Near the centre of the garden stands a substantial summer-house, or hall, named "the Hall of Fragrant Plants." The same notice to smokers and chewers of betle-nut is also put up here; and there is another and a longer one which I must not forget to quote. It is this: — "In this garden the plants are intended to delight the eyes of all visitors: a great deal has been expended in planting and in keeping in order, and the garden is now beginning to yield some return. Those who come here to saunter about are earnestly prayed not to pluck the fruit or flowers, in order that the beauty of the place may be preserved." And then follows a piece of true Chinese politeness: — "We beg persons who understand this notice to excuse it!" Passing through the Hall of Fragrant Plants we approached, between two rows of Olea fragrans, a fine ornamental suite of rooms tastefully furnished and decorated, in which visitors are received and entertained. An inscription informs us that this is called "the Fragrant Hall of the Woo-che tree." Leaving this place by a narrow door, we observed the following notice: — "Saunterers here will be excused entering." This apparently leads to the private apartments of the family. In this side of the garden there is some fine artificial rockwork, which the Chinese know well how to construct, and various summer-houses tastefully decorated, one of which is called the "Library of Verdant Purity." Between this part of the garden and the straight walk already noticed there is a small pond or lake for fish and water-lilies. This is crossed by a zigzag wooden bridge of many arches, which looked rather dilapidated. A very necessary notice was put up here informing "saunterers to stop their steps in case of accident." 
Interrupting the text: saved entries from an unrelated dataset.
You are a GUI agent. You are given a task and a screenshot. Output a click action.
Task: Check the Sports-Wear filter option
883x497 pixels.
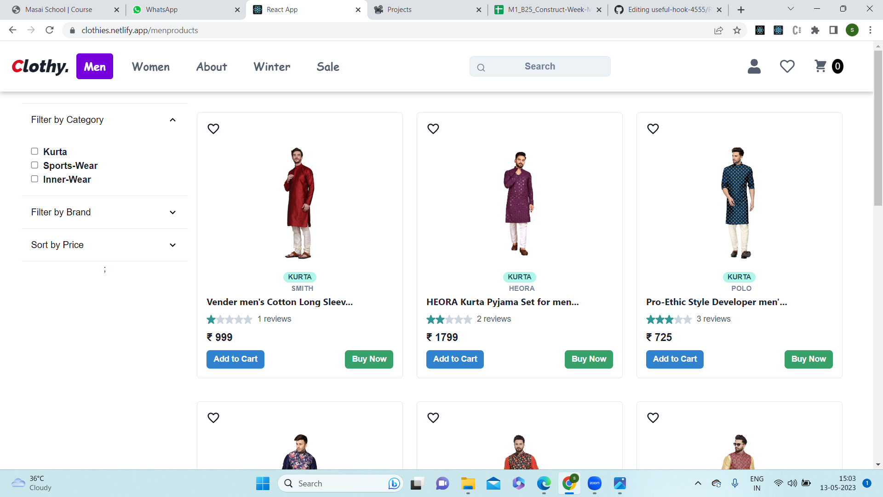pyautogui.click(x=34, y=165)
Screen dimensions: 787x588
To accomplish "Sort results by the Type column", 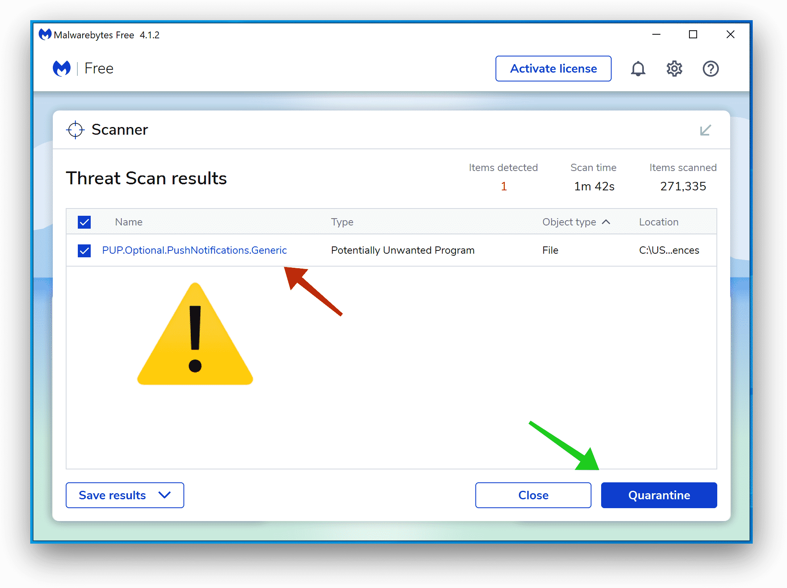I will tap(342, 222).
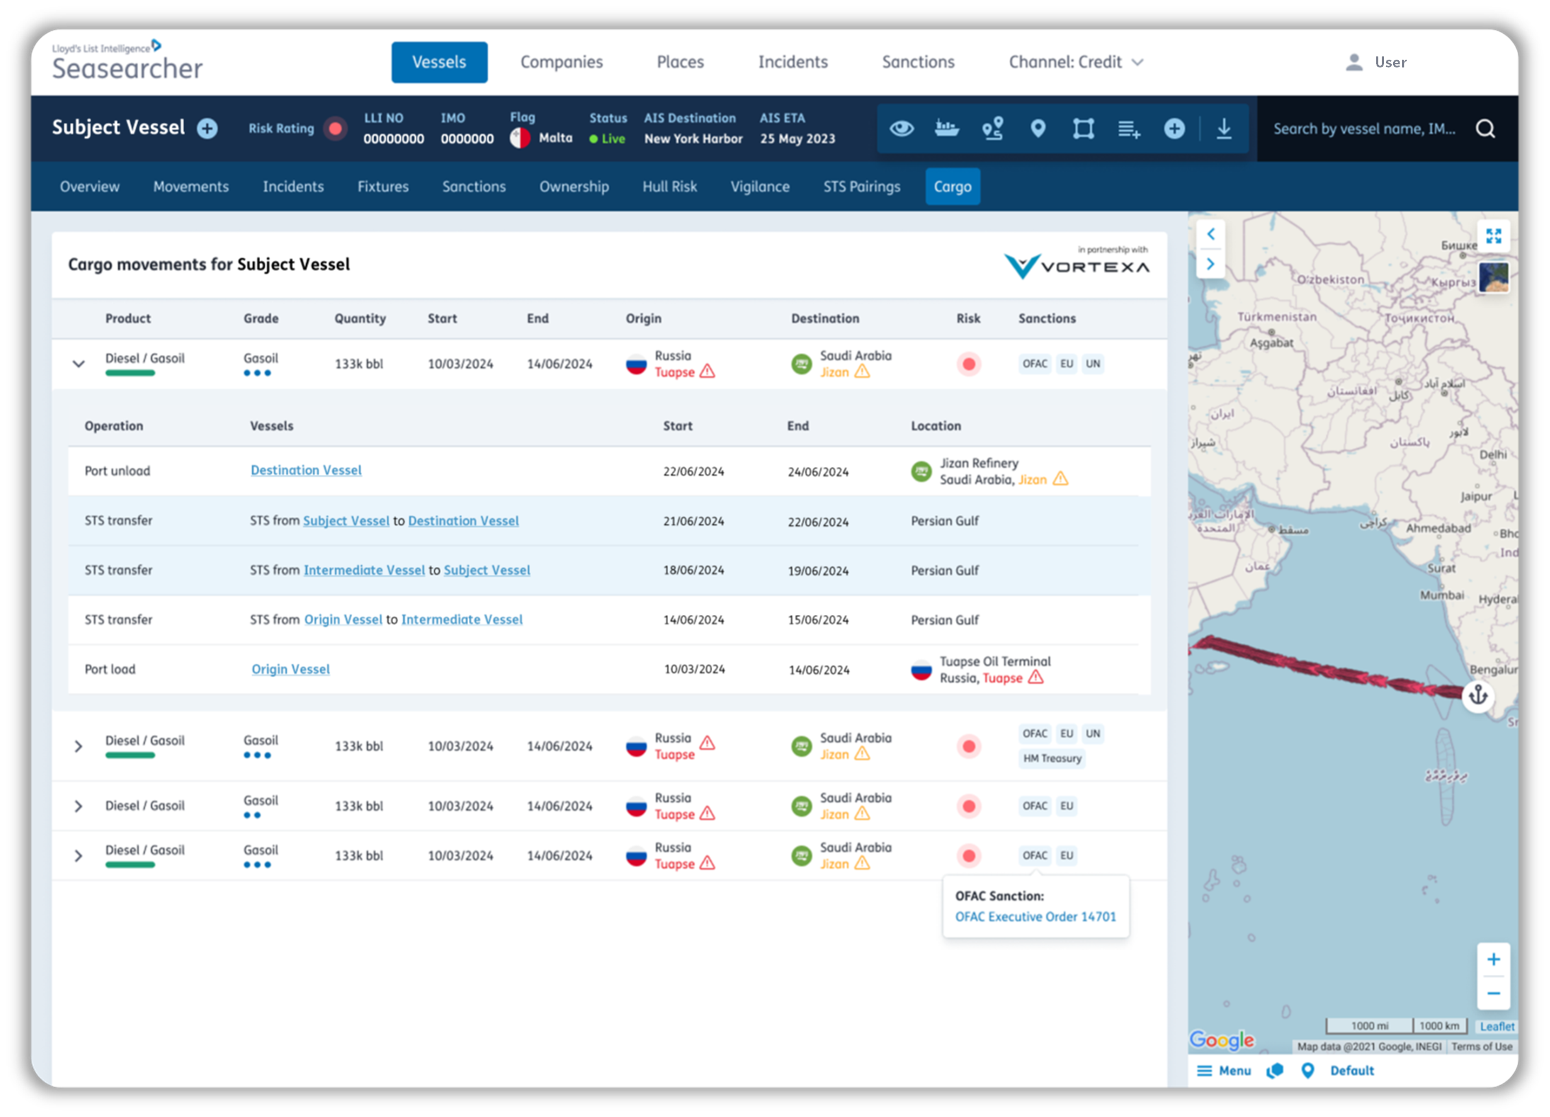Zoom in the map with plus button

[1493, 959]
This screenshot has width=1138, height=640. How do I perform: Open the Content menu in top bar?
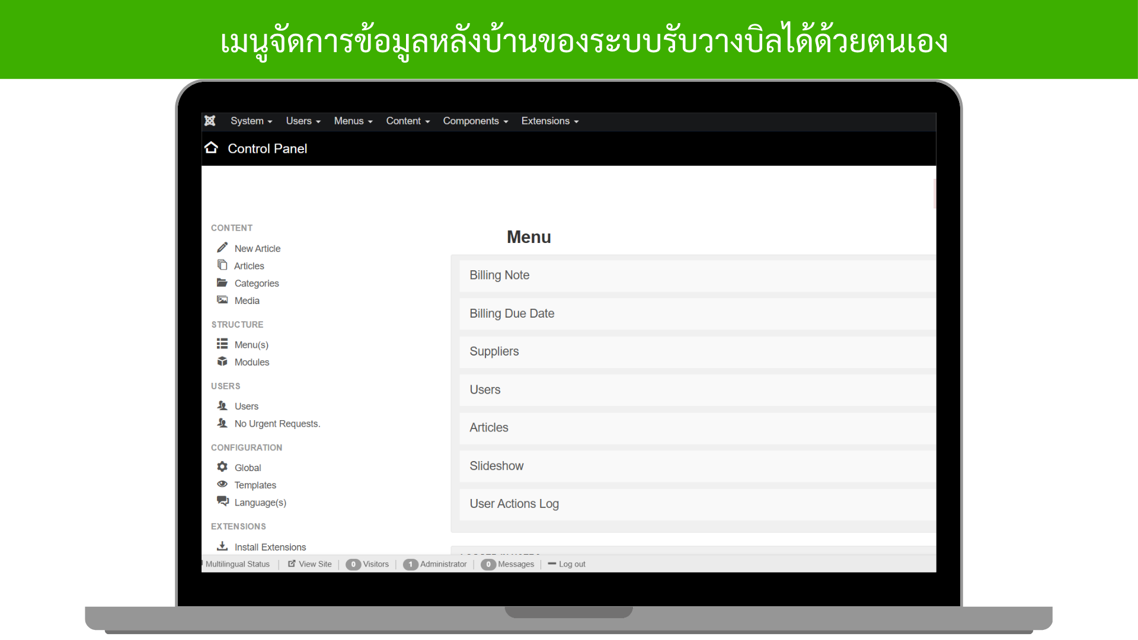(x=408, y=121)
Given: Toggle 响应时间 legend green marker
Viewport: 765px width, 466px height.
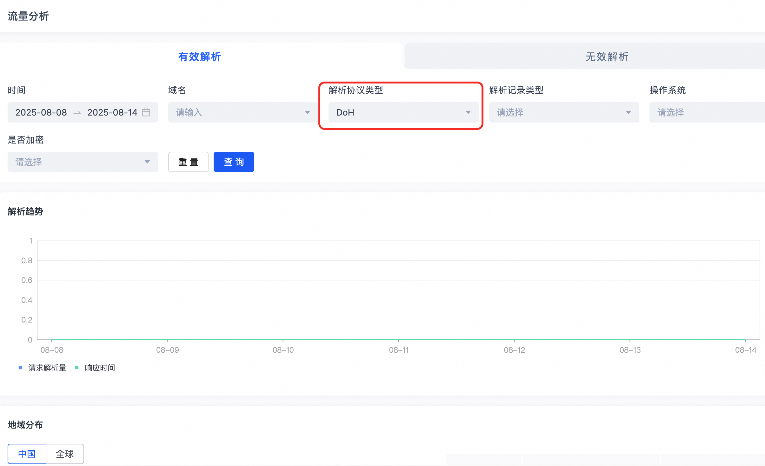Looking at the screenshot, I should pyautogui.click(x=77, y=368).
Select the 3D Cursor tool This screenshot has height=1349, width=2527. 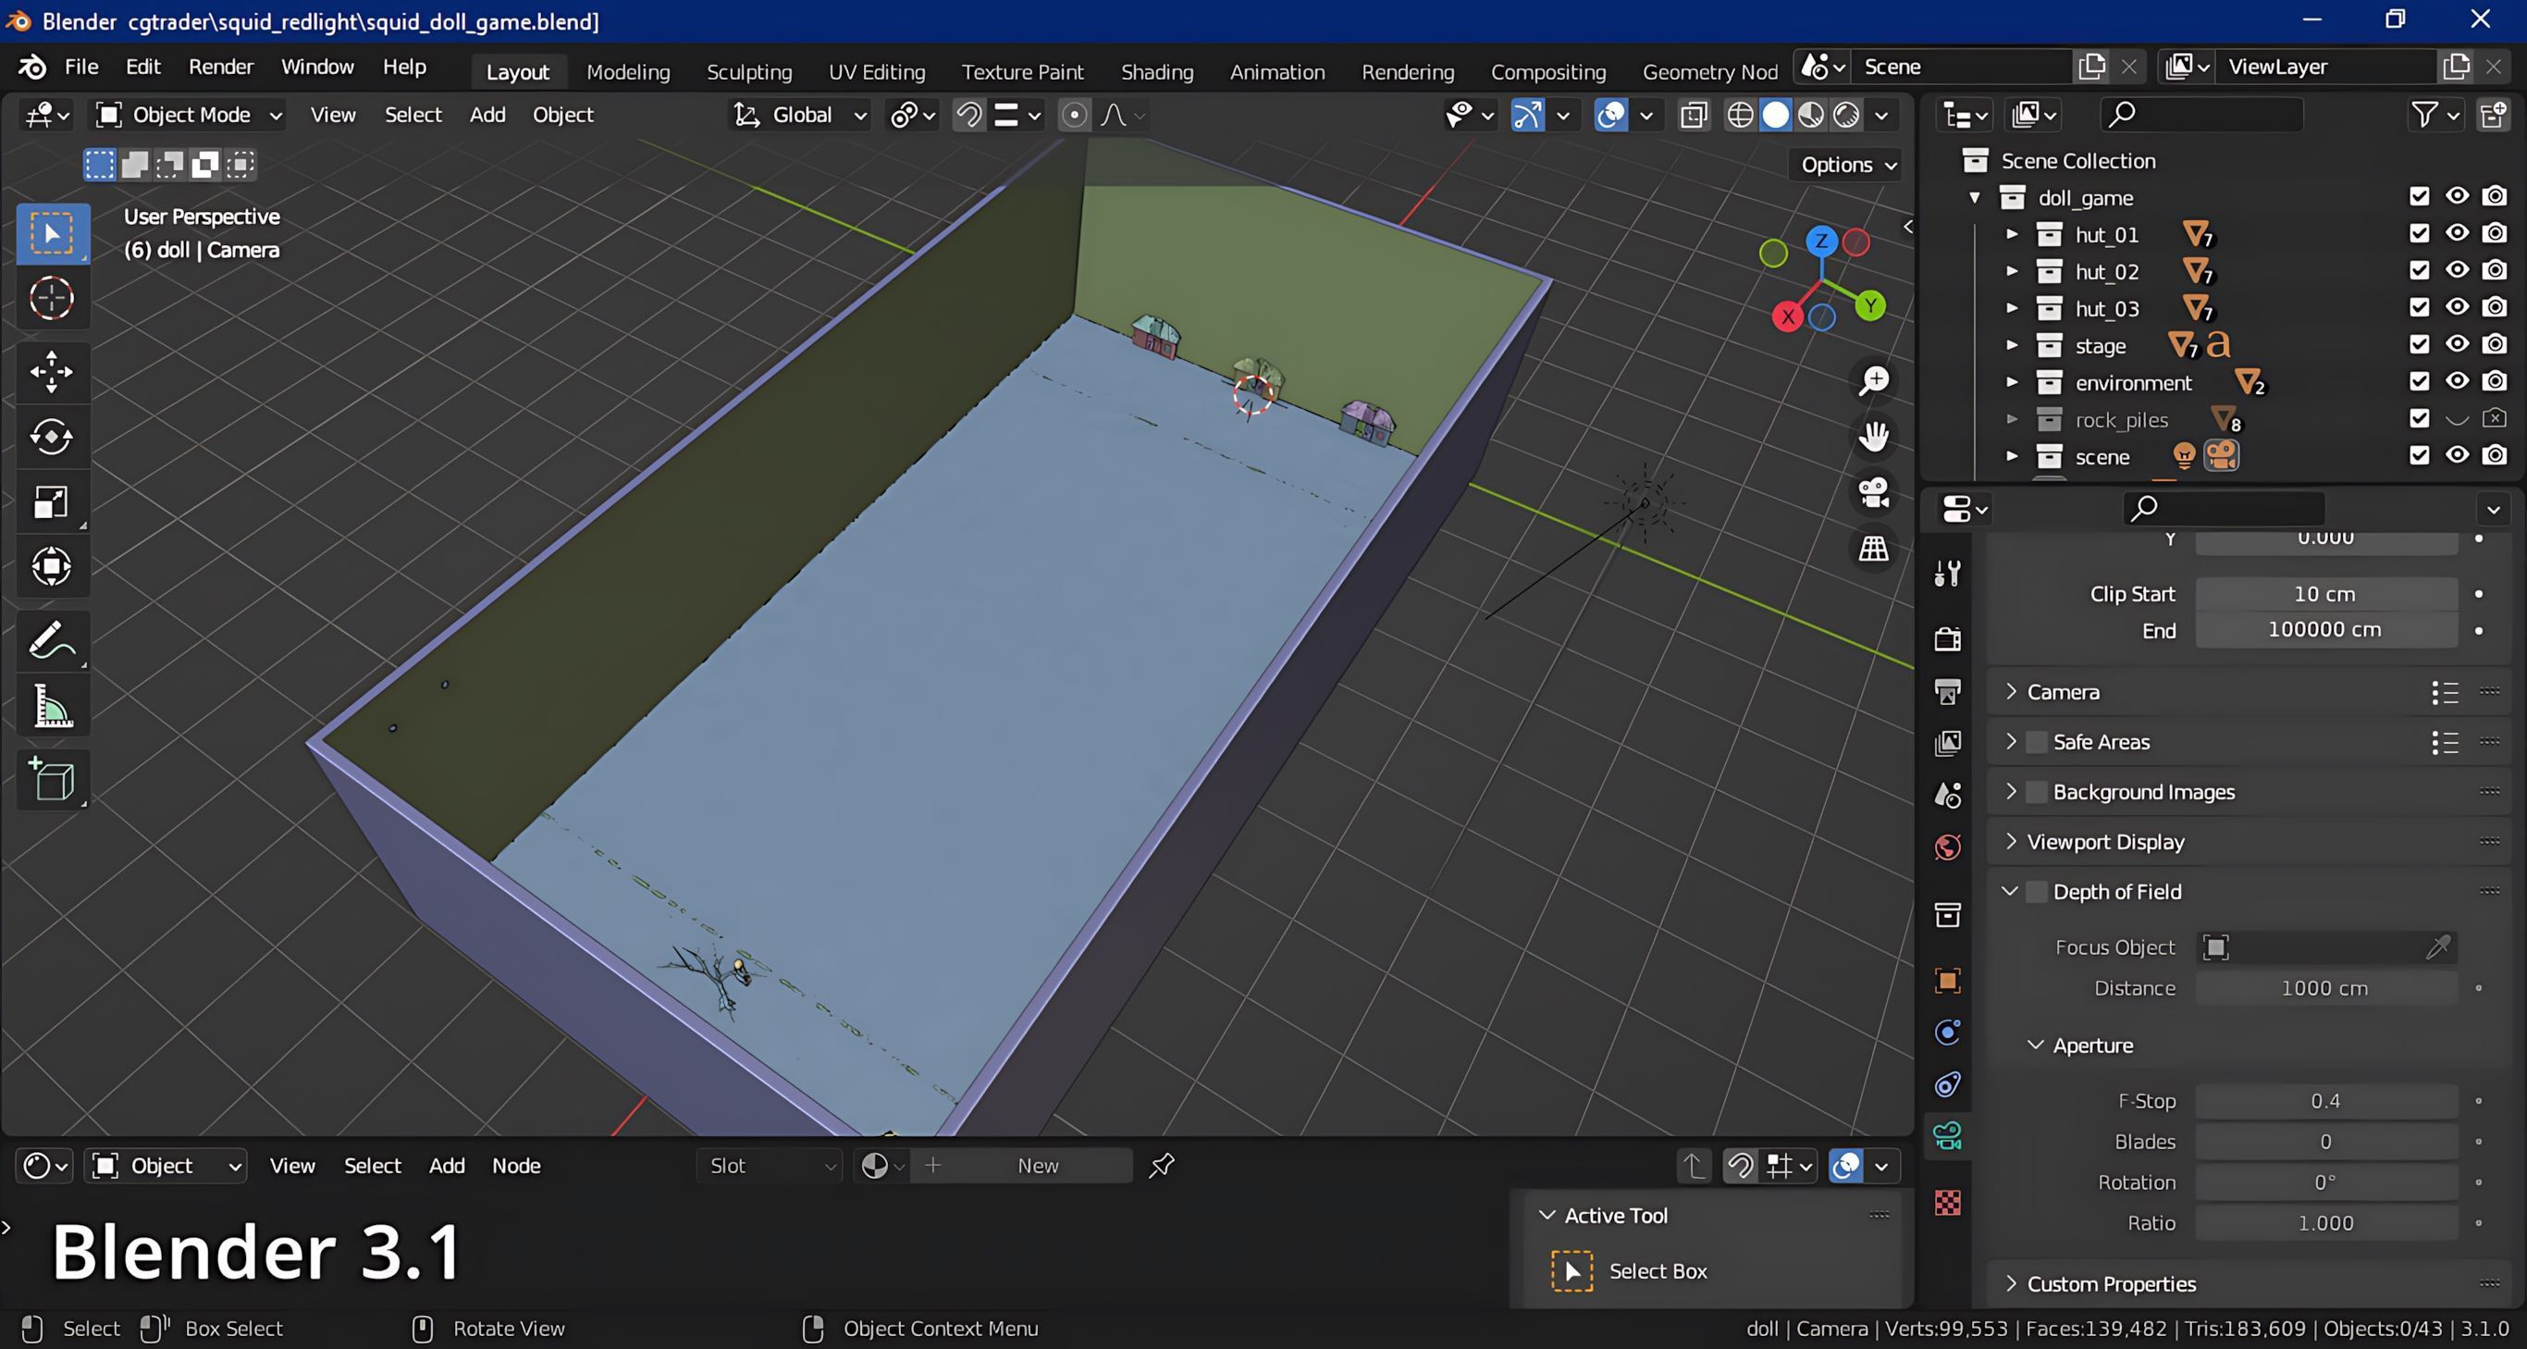(x=51, y=298)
On the outskirts of the garden we observed the potting sheds, a nursery for rearing young plants and seeds, and the kitchen garden. Here a natural curiosity was pointed out by one of the Chinese, which, at first sight, appeared singularly curious. Three trees were growing in a row, and at about twenty or thirty feet from the ground the two outer ones had sent out shoots, and fairly united themselves with the centre one. When I mention that the outer trees are the Chinese banyan (Ficus nitida), it will readily be seen how the appearance they presented was produced. The long roots sent down by this species had lovingly embraced the centre tree, and appeared at first sight to have really grafted themselves upon it. 

I am afraid I have given a very imperfect description of this curious garden. Those who know what a Chinese garden is will understand me well enough, but it is really difficult to give a stranger an idea of the Chinese style which I have been endeavouring to describe. In order to understand the Chinese style of gardening it is necessary to dispel from the mind all ideas of fine lawns, broad walks, and extensive view; and to picture in their stead everything on a small scale — that is, narrow paved walks, dwarf walls in all directions, with lattice-work or ornamental openings in them, in order to give views of the scenery beyond; halls, summer-houses, and alcoves, ponds or small lakes with zigzag walks over them — in short, an endeavour to make small things appear large, and large things small, and everything Chinese. There are some of these ornaments, however, which I think might be imitated with advantage in our own gardens. Some of the doorways and openings in walls seemed extremely pretty. In particular I may notice a wall about ten feet high, having a number of open compartments filled with porcelain rods made to imitate the stems of the bamboo. I shall now close this notice with the modest lines of the Chinese poet, which we found written in the "Library of Verdant Purity," and which seemed to be an effort to describe the nature of the garden: —  

"Some few stems of bamboo-plants 
  A cottage growing round; 
  A few flowers here — some old trees there,
  And a mow3 of garden ground." 

1 133 1/3 lbs. 

2 Betle-nut is much used by the southern Chinese. 

3 A mow is about the sixth part of an acre.